Eike Batista (EFE)
Eike Batista (EFE)

La policía detuvo este jueves, en el marco de la operación Lava Jato, al empresario Eike Batista, quien llegó a ser el hombre más rico de Brasil y actualmente se encontraba bajo arresto domiciliario tras haber pasado tres meses encarcelado en 2017, informaron fuentes judiciales.

Batista fue arrestado por orden del juez federal criminal Marcelo Bretas, quien en 2018 condenó al empresario a 30 años de prisión por corrupción activa y lavado de dinero después de que se diera por probado que le pagó comisiones ilegales al ex gobernador de Río de Janeiro Sergio Cabral para adjudicarse contratos públicos.

En el momento de la detención, el ex magnate, de 62 años, se encontraba en su vivienda en Río de Janeiro, donde cumplía arresto domiciliario desde hacía cerca de dos años y medio.

La operación Secreto de Midas, un brazo de la operación Lava Jato, fue autorizada por el juez Bretas a petición del Ministerio Público Federal y tiene como objetivo buscar pruebas de manipulación del mercado de acciones y de blanqueo de capitales.

Eike Batista en el pasado posaba en su mansión
Eike Batista en el pasado posaba en su mansión

Batista llegó a ser el séptimo hombre más rico del mundo y acumuló hasta 2010 una fortuna estimada en cerca de unos 30.000 millones de dólares a través de negocios de minería, petróleo y materias primas que se extendieron por varios países de la región.

Hijo del ex ministro Eliezer Batista, el empresario disfrutaba con la ostentación y el despilfarro.

Entre sus excentricidades figura la compra de uno de los mayores yates de Brasil, con 35 metros de eslora, y de varios coches de colección, como el Lamborghini Aventador que decoraba el salón de su mansión, en el barrio de Jardín Botánico, y del que terminó desprendiéndose por un millón de dólares.

No obstante, hace unos años el imperio se vino abajo por la mala gestión y la crisis internacional del crudo y las materias primas.

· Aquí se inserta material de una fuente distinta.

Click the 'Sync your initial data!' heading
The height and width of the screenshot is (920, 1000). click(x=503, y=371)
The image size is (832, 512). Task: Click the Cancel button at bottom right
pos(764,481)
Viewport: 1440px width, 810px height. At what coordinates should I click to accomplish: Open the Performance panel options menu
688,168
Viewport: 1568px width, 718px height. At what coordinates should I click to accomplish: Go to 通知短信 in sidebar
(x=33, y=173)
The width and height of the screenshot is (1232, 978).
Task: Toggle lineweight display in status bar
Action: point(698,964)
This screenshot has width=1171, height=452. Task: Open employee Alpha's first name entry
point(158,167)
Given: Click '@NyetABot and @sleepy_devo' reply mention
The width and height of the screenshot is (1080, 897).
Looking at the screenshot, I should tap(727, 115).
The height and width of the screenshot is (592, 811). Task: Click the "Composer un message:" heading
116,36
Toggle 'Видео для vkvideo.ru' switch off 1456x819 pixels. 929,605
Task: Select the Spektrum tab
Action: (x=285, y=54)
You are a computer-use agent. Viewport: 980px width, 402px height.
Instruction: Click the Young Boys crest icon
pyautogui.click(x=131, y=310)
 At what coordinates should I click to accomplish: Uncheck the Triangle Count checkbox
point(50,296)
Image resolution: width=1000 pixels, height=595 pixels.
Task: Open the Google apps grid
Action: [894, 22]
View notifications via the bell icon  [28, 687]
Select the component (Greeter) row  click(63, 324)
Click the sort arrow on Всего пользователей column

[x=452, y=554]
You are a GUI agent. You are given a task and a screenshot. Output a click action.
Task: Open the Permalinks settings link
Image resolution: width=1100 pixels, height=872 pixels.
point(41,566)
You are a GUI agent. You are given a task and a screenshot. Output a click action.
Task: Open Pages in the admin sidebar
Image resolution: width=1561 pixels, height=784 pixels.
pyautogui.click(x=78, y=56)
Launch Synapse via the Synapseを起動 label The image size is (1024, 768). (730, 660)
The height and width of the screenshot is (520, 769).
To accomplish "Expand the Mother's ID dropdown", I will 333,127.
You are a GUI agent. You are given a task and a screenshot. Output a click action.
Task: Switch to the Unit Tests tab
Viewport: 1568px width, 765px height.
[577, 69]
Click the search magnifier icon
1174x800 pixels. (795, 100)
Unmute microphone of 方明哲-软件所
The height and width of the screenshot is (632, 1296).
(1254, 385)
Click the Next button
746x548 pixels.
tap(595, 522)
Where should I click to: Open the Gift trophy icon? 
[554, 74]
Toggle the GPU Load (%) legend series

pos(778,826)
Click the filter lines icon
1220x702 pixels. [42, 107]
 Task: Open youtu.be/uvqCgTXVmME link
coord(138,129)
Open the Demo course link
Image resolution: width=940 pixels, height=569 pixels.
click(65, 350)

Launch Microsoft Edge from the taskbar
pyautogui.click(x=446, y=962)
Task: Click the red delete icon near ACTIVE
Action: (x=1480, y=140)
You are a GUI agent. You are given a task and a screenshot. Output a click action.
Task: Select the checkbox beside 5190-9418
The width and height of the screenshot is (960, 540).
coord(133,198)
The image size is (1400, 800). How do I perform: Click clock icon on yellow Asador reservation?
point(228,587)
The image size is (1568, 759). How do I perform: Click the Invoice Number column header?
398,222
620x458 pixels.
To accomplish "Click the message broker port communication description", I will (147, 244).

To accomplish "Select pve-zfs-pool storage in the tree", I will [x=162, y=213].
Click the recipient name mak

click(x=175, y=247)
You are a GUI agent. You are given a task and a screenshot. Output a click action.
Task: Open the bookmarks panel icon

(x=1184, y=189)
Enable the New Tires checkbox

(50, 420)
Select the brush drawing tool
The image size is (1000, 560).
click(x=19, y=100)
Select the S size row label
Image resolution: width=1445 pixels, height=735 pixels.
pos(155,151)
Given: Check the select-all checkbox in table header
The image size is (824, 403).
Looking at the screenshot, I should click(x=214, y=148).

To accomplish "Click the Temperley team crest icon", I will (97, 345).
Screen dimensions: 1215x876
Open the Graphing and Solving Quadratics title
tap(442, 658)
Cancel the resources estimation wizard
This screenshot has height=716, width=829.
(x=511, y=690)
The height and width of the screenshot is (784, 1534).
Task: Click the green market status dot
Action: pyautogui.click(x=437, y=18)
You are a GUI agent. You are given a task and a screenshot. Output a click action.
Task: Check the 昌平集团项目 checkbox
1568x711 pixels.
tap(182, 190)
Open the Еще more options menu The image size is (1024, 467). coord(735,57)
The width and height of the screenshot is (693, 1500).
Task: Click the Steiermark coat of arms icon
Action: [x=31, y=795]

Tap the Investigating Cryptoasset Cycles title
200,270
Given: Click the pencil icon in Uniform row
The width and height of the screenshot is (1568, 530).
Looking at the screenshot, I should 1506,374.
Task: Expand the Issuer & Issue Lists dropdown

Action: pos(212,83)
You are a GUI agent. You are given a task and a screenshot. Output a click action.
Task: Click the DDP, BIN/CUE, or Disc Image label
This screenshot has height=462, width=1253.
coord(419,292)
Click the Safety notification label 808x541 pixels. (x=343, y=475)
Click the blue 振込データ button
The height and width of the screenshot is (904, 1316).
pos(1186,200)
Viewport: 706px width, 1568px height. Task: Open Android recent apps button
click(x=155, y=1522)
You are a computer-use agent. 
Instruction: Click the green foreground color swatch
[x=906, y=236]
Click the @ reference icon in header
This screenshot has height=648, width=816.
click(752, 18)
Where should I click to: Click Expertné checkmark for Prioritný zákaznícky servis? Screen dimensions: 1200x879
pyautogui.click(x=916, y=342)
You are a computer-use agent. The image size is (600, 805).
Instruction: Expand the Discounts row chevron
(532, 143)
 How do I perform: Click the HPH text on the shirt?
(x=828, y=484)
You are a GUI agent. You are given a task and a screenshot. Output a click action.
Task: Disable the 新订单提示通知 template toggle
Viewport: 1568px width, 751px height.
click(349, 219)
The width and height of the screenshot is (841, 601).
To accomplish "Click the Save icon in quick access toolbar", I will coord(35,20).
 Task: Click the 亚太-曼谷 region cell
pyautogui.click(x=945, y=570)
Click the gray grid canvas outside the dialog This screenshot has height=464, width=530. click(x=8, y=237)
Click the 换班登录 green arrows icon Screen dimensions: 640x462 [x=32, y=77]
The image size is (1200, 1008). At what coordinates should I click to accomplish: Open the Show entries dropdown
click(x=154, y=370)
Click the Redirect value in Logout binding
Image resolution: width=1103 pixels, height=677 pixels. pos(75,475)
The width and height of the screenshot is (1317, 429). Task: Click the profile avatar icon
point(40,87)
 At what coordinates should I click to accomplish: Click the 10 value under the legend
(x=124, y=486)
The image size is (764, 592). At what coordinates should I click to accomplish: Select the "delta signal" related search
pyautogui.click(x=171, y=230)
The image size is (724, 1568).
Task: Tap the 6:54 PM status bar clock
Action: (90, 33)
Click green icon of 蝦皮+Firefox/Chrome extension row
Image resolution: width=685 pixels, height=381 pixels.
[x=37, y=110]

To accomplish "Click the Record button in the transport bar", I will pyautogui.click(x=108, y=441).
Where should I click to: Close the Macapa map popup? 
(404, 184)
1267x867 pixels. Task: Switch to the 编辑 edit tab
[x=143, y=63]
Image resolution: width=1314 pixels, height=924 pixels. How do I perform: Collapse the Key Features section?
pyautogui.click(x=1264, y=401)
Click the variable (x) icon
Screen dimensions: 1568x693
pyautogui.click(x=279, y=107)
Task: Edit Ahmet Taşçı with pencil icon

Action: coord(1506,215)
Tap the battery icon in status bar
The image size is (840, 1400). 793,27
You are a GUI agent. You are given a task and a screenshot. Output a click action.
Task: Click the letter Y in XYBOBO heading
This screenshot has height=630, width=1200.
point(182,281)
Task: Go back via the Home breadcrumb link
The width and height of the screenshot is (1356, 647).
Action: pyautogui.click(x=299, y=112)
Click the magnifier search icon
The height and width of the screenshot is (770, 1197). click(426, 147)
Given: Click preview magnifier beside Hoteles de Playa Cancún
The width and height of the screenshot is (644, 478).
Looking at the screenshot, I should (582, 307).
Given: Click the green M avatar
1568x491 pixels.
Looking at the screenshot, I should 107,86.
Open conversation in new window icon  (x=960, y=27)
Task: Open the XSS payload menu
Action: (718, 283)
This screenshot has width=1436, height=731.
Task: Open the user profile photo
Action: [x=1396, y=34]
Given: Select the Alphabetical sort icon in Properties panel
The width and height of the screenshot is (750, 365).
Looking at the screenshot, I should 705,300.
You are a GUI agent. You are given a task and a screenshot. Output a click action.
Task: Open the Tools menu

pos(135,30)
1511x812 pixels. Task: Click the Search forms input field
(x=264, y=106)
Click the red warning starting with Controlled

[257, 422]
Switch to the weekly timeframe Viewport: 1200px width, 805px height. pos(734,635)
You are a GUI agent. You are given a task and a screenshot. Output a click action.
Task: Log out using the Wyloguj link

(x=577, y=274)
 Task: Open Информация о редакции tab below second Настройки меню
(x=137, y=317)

Tras ser detenido, Batista colaboró con las investigaciones sobre la corrupción en la estatal Petrobras, y en su declaración confesó haber colaborado de forma fraudulenta con algunas campañas electorales, mediante "donaciones" que no eran declaradas a las autoridades fiscales y correspondían a comisiones acordadas por la adjudicación de contratos públicos.